> What the exercise asks:
Once you reach the line containing "You are a computer-use agent. Viewport: 321px" in the data below, restate each line word for word up to and including the one containing "You are a computer-use agent. Viewport: 802px".

> Information provided:
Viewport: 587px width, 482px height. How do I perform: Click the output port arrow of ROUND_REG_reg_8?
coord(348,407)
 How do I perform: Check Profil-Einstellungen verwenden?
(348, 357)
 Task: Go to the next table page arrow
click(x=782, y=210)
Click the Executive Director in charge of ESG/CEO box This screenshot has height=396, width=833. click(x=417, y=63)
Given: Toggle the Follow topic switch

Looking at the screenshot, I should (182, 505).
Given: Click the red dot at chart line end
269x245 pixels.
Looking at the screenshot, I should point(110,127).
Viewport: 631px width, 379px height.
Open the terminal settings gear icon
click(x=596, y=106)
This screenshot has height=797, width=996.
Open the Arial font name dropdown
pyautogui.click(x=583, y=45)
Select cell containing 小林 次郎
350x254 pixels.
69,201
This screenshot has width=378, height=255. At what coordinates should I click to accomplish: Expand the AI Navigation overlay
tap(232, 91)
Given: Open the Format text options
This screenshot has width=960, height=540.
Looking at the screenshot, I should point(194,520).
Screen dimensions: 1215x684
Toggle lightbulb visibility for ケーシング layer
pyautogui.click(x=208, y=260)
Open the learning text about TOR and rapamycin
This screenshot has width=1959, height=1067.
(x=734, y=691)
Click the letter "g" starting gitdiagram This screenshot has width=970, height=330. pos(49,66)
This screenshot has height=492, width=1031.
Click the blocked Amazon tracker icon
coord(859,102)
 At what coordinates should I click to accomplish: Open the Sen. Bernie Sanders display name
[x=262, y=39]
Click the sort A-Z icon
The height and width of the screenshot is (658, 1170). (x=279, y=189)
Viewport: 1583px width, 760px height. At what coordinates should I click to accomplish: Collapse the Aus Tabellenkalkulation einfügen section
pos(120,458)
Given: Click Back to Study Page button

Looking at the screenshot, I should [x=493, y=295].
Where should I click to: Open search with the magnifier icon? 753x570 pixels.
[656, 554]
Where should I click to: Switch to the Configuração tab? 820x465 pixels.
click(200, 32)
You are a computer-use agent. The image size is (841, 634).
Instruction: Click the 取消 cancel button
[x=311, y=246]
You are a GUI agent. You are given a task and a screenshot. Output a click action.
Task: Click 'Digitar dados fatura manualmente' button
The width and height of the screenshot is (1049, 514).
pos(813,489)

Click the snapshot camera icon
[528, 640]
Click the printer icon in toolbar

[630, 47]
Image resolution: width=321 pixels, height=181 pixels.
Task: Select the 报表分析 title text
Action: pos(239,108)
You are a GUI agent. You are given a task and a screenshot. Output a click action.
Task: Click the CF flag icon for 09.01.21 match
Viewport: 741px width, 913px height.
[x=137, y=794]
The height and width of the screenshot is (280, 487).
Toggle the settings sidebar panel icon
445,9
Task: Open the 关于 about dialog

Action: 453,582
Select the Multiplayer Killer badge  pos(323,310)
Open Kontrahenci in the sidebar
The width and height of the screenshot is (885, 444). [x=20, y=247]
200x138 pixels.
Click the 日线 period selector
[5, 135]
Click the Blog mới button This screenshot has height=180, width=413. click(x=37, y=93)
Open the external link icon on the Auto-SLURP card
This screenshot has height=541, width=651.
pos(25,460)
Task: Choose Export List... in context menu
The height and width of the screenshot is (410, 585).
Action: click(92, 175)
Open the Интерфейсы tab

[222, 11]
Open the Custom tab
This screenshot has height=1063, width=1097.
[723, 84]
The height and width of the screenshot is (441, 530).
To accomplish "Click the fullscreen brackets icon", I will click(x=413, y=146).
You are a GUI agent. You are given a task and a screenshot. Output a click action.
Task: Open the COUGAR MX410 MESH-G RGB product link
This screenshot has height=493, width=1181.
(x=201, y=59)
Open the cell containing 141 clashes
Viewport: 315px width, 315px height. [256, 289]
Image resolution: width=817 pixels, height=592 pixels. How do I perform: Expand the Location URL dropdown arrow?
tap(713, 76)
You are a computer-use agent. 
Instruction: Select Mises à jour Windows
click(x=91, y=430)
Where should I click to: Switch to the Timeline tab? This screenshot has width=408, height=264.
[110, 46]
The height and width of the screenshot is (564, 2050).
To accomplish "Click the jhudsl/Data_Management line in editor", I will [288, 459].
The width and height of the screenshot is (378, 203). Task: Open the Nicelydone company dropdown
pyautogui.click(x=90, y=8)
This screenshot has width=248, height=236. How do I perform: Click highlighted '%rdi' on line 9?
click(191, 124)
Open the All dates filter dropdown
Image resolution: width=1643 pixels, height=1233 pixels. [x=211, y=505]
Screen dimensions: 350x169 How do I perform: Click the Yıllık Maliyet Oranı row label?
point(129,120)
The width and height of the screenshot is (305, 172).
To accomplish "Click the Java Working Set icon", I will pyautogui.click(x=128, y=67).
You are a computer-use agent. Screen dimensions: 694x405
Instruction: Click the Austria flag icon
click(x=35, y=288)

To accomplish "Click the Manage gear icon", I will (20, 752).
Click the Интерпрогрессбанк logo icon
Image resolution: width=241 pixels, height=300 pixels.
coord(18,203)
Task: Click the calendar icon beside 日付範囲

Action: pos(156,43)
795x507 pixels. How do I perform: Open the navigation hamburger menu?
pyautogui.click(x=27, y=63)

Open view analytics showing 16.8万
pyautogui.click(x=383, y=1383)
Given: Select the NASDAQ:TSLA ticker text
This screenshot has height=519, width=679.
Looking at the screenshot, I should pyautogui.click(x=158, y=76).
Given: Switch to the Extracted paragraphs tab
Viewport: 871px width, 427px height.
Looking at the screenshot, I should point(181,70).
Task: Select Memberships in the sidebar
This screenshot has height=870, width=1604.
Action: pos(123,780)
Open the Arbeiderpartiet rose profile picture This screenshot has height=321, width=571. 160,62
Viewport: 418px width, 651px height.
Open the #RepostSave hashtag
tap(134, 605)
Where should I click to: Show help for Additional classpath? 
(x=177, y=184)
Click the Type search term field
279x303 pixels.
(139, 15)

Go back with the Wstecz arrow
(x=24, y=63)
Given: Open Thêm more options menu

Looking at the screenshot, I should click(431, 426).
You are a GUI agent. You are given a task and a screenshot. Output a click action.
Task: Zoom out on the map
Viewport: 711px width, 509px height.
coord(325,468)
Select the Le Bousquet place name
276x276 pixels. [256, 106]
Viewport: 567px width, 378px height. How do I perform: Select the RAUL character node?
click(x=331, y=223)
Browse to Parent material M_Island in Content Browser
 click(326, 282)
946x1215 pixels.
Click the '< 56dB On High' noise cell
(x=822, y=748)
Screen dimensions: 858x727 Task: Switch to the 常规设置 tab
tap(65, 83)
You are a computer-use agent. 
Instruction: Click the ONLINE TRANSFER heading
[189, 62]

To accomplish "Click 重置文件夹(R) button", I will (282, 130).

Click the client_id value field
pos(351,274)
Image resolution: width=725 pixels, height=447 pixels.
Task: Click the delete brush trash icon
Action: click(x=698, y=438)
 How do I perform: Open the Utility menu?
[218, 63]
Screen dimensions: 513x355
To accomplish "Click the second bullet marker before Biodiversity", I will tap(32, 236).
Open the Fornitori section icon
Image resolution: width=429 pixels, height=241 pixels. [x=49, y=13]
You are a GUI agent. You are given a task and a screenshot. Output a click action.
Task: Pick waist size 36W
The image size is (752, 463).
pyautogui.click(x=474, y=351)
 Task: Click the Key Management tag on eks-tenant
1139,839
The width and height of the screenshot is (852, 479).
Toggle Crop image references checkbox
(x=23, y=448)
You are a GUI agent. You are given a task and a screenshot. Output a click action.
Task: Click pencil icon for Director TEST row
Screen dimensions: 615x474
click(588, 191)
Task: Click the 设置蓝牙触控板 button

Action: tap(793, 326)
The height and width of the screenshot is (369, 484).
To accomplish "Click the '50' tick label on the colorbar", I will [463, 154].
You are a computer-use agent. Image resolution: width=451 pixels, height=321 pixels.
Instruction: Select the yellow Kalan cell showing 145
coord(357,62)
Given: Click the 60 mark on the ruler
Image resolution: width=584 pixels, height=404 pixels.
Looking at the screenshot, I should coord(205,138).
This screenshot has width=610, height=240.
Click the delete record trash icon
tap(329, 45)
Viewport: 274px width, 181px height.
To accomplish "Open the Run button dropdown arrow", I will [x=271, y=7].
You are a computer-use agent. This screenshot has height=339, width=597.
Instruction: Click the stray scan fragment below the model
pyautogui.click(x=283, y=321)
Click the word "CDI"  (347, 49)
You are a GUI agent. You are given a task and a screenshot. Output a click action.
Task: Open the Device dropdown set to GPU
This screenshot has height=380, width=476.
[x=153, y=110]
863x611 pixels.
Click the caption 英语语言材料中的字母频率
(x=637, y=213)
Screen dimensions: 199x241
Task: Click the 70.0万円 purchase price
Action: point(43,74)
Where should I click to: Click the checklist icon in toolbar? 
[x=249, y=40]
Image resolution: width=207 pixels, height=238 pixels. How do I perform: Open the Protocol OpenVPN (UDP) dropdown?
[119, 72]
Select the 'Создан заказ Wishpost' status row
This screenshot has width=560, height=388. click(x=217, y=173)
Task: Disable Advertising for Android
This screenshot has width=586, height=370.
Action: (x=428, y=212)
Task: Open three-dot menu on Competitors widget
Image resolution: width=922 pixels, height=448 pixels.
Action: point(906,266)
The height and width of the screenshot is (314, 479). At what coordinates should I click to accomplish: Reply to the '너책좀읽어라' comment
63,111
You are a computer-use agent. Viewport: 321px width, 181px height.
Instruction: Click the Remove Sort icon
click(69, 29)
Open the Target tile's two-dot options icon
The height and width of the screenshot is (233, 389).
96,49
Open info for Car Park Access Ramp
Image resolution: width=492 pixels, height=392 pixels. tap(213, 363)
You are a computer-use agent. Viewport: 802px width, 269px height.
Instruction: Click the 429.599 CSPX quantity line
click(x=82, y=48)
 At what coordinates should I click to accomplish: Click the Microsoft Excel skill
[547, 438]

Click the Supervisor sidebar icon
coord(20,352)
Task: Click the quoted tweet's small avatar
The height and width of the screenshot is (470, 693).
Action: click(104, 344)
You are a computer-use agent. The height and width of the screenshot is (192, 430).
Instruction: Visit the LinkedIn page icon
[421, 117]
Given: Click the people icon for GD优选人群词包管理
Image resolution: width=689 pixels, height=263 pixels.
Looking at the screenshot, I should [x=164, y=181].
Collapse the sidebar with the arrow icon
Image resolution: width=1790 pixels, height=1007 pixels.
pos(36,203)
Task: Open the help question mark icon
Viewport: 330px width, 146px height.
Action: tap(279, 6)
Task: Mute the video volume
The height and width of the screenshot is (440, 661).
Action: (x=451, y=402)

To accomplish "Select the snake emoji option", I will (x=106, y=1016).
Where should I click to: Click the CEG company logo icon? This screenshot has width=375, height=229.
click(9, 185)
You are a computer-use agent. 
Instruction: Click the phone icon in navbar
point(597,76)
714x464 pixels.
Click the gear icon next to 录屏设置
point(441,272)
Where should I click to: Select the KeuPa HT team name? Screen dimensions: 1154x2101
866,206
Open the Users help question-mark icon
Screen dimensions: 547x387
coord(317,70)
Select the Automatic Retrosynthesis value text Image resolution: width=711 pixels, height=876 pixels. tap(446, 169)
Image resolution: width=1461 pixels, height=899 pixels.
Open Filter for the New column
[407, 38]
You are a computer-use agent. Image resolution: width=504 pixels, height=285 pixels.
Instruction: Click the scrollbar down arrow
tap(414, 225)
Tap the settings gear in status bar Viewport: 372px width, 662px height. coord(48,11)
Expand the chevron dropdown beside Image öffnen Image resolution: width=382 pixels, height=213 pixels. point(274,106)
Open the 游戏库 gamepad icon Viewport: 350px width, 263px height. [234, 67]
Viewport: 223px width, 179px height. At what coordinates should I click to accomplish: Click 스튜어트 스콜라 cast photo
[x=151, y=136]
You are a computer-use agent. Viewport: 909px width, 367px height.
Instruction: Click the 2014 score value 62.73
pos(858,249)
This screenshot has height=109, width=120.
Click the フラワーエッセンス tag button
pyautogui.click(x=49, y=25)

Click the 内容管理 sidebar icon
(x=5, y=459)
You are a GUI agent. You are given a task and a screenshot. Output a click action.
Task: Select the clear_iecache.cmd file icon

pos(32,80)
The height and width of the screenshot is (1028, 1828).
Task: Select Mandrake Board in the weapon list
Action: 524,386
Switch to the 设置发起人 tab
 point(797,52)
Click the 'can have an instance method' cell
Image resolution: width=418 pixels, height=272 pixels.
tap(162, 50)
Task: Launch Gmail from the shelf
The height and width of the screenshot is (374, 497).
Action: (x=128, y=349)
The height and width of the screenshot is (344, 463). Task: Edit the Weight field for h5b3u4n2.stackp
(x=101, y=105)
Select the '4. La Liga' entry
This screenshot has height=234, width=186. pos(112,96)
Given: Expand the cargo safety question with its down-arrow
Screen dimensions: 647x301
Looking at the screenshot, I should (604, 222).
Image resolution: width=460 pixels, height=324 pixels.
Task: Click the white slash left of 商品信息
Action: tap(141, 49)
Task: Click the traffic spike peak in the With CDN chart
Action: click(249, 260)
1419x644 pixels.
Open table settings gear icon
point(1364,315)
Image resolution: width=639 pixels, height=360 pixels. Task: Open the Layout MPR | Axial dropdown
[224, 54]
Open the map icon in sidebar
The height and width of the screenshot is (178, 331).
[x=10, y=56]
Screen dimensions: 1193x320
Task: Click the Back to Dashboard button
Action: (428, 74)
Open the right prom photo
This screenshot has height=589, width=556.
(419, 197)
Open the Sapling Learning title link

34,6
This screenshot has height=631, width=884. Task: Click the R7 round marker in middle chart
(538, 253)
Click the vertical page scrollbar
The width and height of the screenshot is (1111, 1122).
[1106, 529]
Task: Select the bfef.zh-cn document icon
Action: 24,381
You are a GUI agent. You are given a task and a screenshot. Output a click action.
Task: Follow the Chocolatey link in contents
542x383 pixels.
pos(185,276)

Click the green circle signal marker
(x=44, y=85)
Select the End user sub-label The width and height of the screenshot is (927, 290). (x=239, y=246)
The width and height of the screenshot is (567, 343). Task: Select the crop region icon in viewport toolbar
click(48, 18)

> Finished task:
You are a computer-use agent. Viewport: 321px width, 181px height.
Instruction: Click the Remove Sort icon
click(69, 29)
Open the Target tile's two-dot options icon
The height and width of the screenshot is (233, 389).
96,49
Open info for Car Park Access Ramp
Image resolution: width=492 pixels, height=392 pixels. tap(213, 363)
You are a computer-use agent. Viewport: 802px width, 269px height.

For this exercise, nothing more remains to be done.